Excerpt Start Marker
Dr Stanislav Roudavski - BioHavens: Open Research Questions in Structural Innovation for Urban Biodiversity

Bio

Stanislav Roudavski is an academic at the University of Melbourne and the founder of Deep Design Lab, a collective focusing on more-than-human design. His work addresses practical and theoretical aspects of more-than-human relationships in ecology, technology, design, and architecture. In collaboration with scientists, engineers, and Indigenous scholars, Stanislav's publications cover topics such as engagements with nonhuman agents in design imagination, creative computing, digital fabrication, and conservation ecology. He has participated in numerous international exhibitions and has received multiple awards and honours. Before his current academic role, Stanislav was involved in research projects at the University of Cambridge, taught at MIT, and practiced architecture in various European countries.

Title:

BioHavens: Open Research Questions in Structural Innovation for Urban Biodiversity

Synopsis

The aim of this presentation is to highlight a critically significant and largely overlooked field that urgently needs the expertise of innovative designers. Human activities are rapidly destroying habitat structures worldwide, leading to the extinction of entire nonhuman cultures, civilizations, species, and countless individual organisms. This loss profoundly impacts all life, including human societies and is difficult to reverse. However, there are many proven opportunities for positive intervention, such as the creation of artificial reefs, nesting places, tree-like structures, and bioreceptive surfaces. Unfortunately, current designs are often simplistic, as few designers or engineers focus on these topics. Instead, the responsibility typically falls to biologists or conservationists, who have expertise in ecology but not in innovative structures or advanced fabrication techniques. The central question of this presentation is: can designers, engineers, and builders of lightweight structures respond to this need? I believe that their involvement presents exciting creative and business opportunities, as well as an ethical imperative. To illustrate this, I will showcase a range of projects focusing on artificial habitat structures developed by Deep Design Lab and others, covering our methods for data collection and analysis to inform design, the concept that innovation can flow from nonhuman agents into more-than-human communities, the characteristic challenges in designing artificial habitat structures, areas where future research and innovation are needed, and opportunities for collaboration on ongoing and emerging projects.
Excerpt End Marker
:: Activities ::
1. Translate this sentence from the BioHavens page into Spanish: "This loss profoundly impacts all life, including human societies and is difficult to reverse."
2. For each statement, answer yes or no according to the BioHavens page, and quote the words that decide it. (a) Stanislav Roudavski taught at MIT before his current academic role. (b) The biologists and conservationists who usually handle habitat work have expertise in advanced fabrication techniques. (c) Deep Design Lab focuses on more-than-human design.
3. Output the portion of the BioHavens page from "Stanislav Roudavski is" to "various European countries.", with no changes.
Dataset content Start Marker
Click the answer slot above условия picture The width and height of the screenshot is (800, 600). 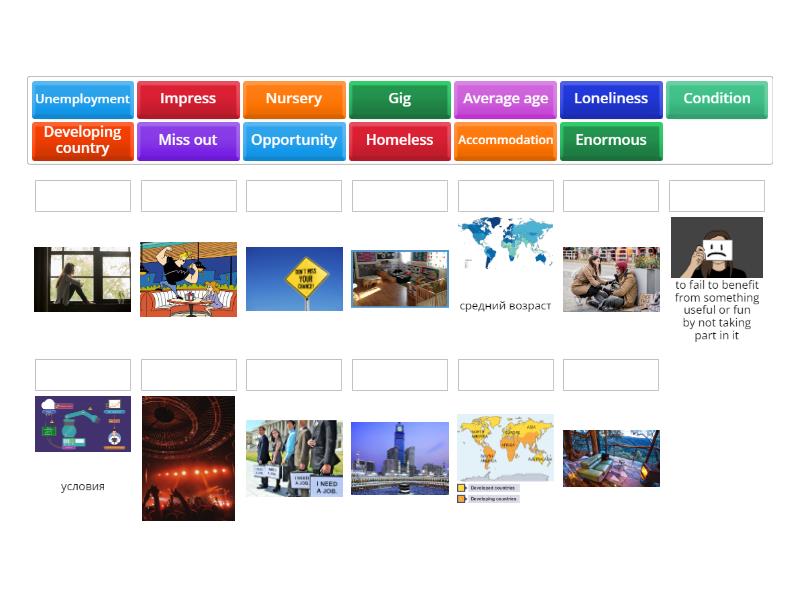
Dataset content End Marker
:: Exercise answers ::
1. Esta pérdida afecta profundamente a toda la vida, incluidas las sociedades humanas, y es difícil de revertir.

2.
(a) Yes: "Before his current academic role, Stanislav was involved in research projects at the University of Cambridge, taught at MIT"
(b) No: "who have expertise in ecology but not in innovative structures or advanced fabrication techniques"
(c) Yes: "a collective focusing on more-than-human design"

3.
Stanislav Roudavski is an academic at the University of Melbourne and the founder of Deep Design Lab, a collective focusing on more-than-human design. His work addresses practical and theoretical aspects of more-than-human relationships in ecology, technology, design, and architecture. In collaboration with scientists, engineers, and Indigenous scholars, Stanislav's publications cover topics such as engagements with nonhuman agents in design imagination, creative computing, digital fabrication, and conservation ecology. He has participated in numerous international exhibitions and has received multiple awards and honours. Before his current academic role, Stanislav was involved in research projects at the University of Cambridge, taught at MIT, and practiced architecture in various European countries.